## [INSTRUCTIONS FOR THE TASK]
Update the material below by replacing every "Given:" with "Instruction:", keeping everything else unchanged.

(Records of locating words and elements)

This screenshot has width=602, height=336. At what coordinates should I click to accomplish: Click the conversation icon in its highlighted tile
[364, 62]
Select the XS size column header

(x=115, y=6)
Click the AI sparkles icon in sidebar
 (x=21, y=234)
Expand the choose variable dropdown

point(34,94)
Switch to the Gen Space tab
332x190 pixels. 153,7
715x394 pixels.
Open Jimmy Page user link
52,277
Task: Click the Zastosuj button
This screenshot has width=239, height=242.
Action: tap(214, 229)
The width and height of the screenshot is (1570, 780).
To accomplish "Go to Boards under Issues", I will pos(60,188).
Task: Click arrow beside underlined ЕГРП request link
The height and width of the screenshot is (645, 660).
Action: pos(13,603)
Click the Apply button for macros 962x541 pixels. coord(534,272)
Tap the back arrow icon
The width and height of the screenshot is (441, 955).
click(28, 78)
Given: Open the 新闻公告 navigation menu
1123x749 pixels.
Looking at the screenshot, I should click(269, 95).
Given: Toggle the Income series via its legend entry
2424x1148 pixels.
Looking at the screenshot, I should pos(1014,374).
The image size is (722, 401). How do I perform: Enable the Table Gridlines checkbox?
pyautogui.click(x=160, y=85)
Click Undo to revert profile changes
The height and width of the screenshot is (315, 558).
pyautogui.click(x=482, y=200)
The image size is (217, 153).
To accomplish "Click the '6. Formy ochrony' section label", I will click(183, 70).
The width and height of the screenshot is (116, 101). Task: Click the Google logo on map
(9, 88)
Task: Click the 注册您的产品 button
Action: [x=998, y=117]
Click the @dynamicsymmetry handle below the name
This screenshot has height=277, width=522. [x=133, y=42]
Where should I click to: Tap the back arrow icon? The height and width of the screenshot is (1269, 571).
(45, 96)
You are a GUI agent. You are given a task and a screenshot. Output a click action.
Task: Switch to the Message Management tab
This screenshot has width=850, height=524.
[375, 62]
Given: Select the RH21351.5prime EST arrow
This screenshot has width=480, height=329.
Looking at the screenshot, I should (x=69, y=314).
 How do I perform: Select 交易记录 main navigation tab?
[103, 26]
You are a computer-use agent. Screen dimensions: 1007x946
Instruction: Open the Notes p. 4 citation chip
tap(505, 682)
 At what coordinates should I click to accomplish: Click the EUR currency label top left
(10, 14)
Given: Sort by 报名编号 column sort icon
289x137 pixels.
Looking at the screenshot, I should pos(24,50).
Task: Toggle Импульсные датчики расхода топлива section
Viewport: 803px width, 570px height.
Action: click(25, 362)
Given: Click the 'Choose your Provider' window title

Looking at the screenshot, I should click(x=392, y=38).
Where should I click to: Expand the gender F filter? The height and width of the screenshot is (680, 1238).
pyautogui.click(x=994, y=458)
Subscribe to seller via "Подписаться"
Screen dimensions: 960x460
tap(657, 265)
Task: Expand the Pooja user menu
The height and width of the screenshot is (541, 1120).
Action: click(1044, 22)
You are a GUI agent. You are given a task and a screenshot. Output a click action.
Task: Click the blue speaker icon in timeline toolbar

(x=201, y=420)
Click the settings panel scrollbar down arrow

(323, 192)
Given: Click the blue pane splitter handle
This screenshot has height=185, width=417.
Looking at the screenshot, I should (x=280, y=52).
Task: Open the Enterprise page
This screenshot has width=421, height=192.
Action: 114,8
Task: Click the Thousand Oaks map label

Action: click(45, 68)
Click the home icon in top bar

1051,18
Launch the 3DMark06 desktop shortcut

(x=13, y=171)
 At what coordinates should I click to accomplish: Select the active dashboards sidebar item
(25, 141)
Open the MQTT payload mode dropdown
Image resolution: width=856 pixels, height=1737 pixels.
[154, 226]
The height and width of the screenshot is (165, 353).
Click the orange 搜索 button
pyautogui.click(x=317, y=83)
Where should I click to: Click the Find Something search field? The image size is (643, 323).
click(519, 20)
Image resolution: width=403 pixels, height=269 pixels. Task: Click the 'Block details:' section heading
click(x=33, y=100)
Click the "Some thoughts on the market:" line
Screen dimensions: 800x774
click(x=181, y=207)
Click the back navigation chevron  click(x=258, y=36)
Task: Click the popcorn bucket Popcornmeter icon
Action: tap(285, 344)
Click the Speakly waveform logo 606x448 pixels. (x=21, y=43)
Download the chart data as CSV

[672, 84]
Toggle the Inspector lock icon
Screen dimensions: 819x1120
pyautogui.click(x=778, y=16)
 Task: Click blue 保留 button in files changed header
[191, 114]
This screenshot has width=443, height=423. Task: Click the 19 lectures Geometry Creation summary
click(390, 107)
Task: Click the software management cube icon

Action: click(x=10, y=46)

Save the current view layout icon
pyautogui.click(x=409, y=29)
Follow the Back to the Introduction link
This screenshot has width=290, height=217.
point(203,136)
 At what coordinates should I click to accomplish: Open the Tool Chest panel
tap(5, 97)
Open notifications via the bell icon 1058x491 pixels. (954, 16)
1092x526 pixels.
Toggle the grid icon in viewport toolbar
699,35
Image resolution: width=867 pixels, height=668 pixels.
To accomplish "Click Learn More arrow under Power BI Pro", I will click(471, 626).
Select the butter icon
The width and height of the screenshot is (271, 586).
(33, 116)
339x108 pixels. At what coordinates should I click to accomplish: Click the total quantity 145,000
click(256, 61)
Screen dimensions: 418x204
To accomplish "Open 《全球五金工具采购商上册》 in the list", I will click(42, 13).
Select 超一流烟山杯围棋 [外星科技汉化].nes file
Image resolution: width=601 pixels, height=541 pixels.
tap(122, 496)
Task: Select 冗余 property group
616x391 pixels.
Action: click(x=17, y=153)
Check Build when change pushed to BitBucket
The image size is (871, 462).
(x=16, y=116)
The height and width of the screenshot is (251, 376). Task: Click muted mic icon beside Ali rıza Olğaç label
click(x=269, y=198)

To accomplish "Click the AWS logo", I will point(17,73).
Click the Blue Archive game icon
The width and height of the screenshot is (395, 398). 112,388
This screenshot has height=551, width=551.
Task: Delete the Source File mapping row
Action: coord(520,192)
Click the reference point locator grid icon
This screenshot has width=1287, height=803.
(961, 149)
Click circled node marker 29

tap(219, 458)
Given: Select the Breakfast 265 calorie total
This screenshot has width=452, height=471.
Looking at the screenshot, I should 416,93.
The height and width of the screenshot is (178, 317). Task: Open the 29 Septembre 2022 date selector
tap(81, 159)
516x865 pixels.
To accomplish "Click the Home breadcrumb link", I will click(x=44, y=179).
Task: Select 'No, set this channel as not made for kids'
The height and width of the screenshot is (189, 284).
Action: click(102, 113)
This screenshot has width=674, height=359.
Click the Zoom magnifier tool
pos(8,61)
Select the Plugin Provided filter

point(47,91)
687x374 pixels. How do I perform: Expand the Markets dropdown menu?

## [TASK OUTPUT]
This screenshot has width=602, height=336. At what coordinates should I click to accomplish: Click the conversation icon in its highlighted tile
[364, 62]
Select the XS size column header

(x=115, y=6)
Click the AI sparkles icon in sidebar
 (x=21, y=234)
Expand the choose variable dropdown

point(34,94)
Switch to the Gen Space tab
332x190 pixels. 153,7
715x394 pixels.
Open Jimmy Page user link
52,277
Task: Click the Zastosuj button
This screenshot has width=239, height=242.
Action: tap(214, 229)
The width and height of the screenshot is (1570, 780).
To accomplish "Go to Boards under Issues", I will pos(60,188).
Task: Click arrow beside underlined ЕГРП request link
The height and width of the screenshot is (645, 660).
Action: pos(13,603)
Click the Apply button for macros 962x541 pixels. coord(534,272)
Tap the back arrow icon
The width and height of the screenshot is (441, 955).
click(28, 78)
Instruction: Open the 新闻公告 navigation menu
1123x749 pixels.
Looking at the screenshot, I should click(269, 95).
Instruction: Toggle the Income series via its legend entry
2424x1148 pixels.
Looking at the screenshot, I should pos(1014,374).
The image size is (722, 401). How do I perform: Enable the Table Gridlines checkbox?
pyautogui.click(x=160, y=85)
Click Undo to revert profile changes
The height and width of the screenshot is (315, 558).
pyautogui.click(x=482, y=200)
The image size is (217, 153).
To accomplish "Click the '6. Formy ochrony' section label", I will click(183, 70).
The width and height of the screenshot is (116, 101). Task: Click the Google logo on map
(9, 88)
Task: Click the 注册您的产品 button
Action: [x=998, y=117]
Click the @dynamicsymmetry handle below the name
This screenshot has height=277, width=522. [x=133, y=42]
Where should I click to: Tap the back arrow icon? The height and width of the screenshot is (1269, 571).
(45, 96)
You are a GUI agent. You are given a task and a screenshot. Output a click action.
Task: Switch to the Message Management tab
This screenshot has width=850, height=524.
[375, 62]
Instruction: Select the RH21351.5prime EST arrow
This screenshot has width=480, height=329.
Looking at the screenshot, I should (x=69, y=314).
 How do I perform: Select 交易记录 main navigation tab?
[103, 26]
You are a computer-use agent. Screen dimensions: 1007x946
Instruction: Open the Notes p. 4 citation chip
tap(505, 682)
 At what coordinates should I click to accomplish: Click the EUR currency label top left
(10, 14)
Instruction: Sort by 报名编号 column sort icon
289x137 pixels.
Looking at the screenshot, I should pos(24,50).
Task: Toggle Импульсные датчики расхода топлива section
Viewport: 803px width, 570px height.
Action: click(25, 362)
Instruction: Click the 'Choose your Provider' window title

Looking at the screenshot, I should click(x=392, y=38).
Where should I click to: Expand the gender F filter? The height and width of the screenshot is (680, 1238).
pyautogui.click(x=994, y=458)
Subscribe to seller via "Подписаться"
Screen dimensions: 960x460
tap(657, 265)
Task: Expand the Pooja user menu
The height and width of the screenshot is (541, 1120).
Action: click(1044, 22)
You are a GUI agent. You are given a task and a screenshot. Output a click action.
Task: Click the blue speaker icon in timeline toolbar

(x=201, y=420)
Click the settings panel scrollbar down arrow

(323, 192)
Instruction: Click the blue pane splitter handle
This screenshot has height=185, width=417.
Looking at the screenshot, I should (x=280, y=52).
Task: Open the Enterprise page
This screenshot has width=421, height=192.
Action: 114,8
Task: Click the Thousand Oaks map label

Action: click(45, 68)
Click the home icon in top bar

1051,18
Launch the 3DMark06 desktop shortcut

(x=13, y=171)
 At what coordinates should I click to accomplish: Select the active dashboards sidebar item
(25, 141)
Open the MQTT payload mode dropdown
Image resolution: width=856 pixels, height=1737 pixels.
[154, 226]
The height and width of the screenshot is (165, 353).
Click the orange 搜索 button
pyautogui.click(x=317, y=83)
Where should I click to: Click the Find Something search field? The image size is (643, 323).
click(519, 20)
Image resolution: width=403 pixels, height=269 pixels. Task: Click the 'Block details:' section heading
click(x=33, y=100)
Click the "Some thoughts on the market:" line
Screen dimensions: 800x774
click(x=181, y=207)
Click the back navigation chevron  click(x=258, y=36)
Task: Click the popcorn bucket Popcornmeter icon
Action: tap(285, 344)
Click the Speakly waveform logo 606x448 pixels. (x=21, y=43)
Download the chart data as CSV

[672, 84]
Toggle the Inspector lock icon
Screen dimensions: 819x1120
pyautogui.click(x=778, y=16)
 Task: Click blue 保留 button in files changed header
[191, 114]
This screenshot has width=443, height=423. Task: Click the 19 lectures Geometry Creation summary
click(390, 107)
Task: Click the software management cube icon

Action: click(x=10, y=46)

Save the current view layout icon
pyautogui.click(x=409, y=29)
Follow the Back to the Introduction link
This screenshot has width=290, height=217.
point(203,136)
 At what coordinates should I click to accomplish: Open the Tool Chest panel
tap(5, 97)
Open notifications via the bell icon 1058x491 pixels. (954, 16)
1092x526 pixels.
Toggle the grid icon in viewport toolbar
699,35
Image resolution: width=867 pixels, height=668 pixels.
To accomplish "Click Learn More arrow under Power BI Pro", I will click(471, 626).
Select the butter icon
The width and height of the screenshot is (271, 586).
(33, 116)
339x108 pixels. At what coordinates should I click to accomplish: Click the total quantity 145,000
click(256, 61)
Screen dimensions: 418x204
To accomplish "Open 《全球五金工具采购商上册》 in the list", I will click(42, 13).
Select 超一流烟山杯围棋 [外星科技汉化].nes file
Image resolution: width=601 pixels, height=541 pixels.
tap(122, 496)
Task: Select 冗余 property group
616x391 pixels.
Action: click(x=17, y=153)
Check Build when change pushed to BitBucket
The image size is (871, 462).
(x=16, y=116)
The height and width of the screenshot is (251, 376). Task: Click muted mic icon beside Ali rıza Olğaç label
click(x=269, y=198)

To accomplish "Click the AWS logo", I will point(17,73).
Click the Blue Archive game icon
The width and height of the screenshot is (395, 398). 112,388
This screenshot has height=551, width=551.
Task: Delete the Source File mapping row
Action: coord(520,192)
Click the reference point locator grid icon
This screenshot has width=1287, height=803.
(961, 149)
Click circled node marker 29

tap(219, 458)
Instruction: Select the Breakfast 265 calorie total
This screenshot has width=452, height=471.
Looking at the screenshot, I should 416,93.
The height and width of the screenshot is (178, 317). Task: Open the 29 Septembre 2022 date selector
tap(81, 159)
516x865 pixels.
To accomplish "Click the Home breadcrumb link", I will click(x=44, y=179).
Task: Select 'No, set this channel as not made for kids'
The height and width of the screenshot is (189, 284).
Action: click(102, 113)
This screenshot has width=674, height=359.
Click the Zoom magnifier tool
pos(8,61)
Select the Plugin Provided filter

point(47,91)
687x374 pixels. How do I perform: Expand the Markets dropdown menu?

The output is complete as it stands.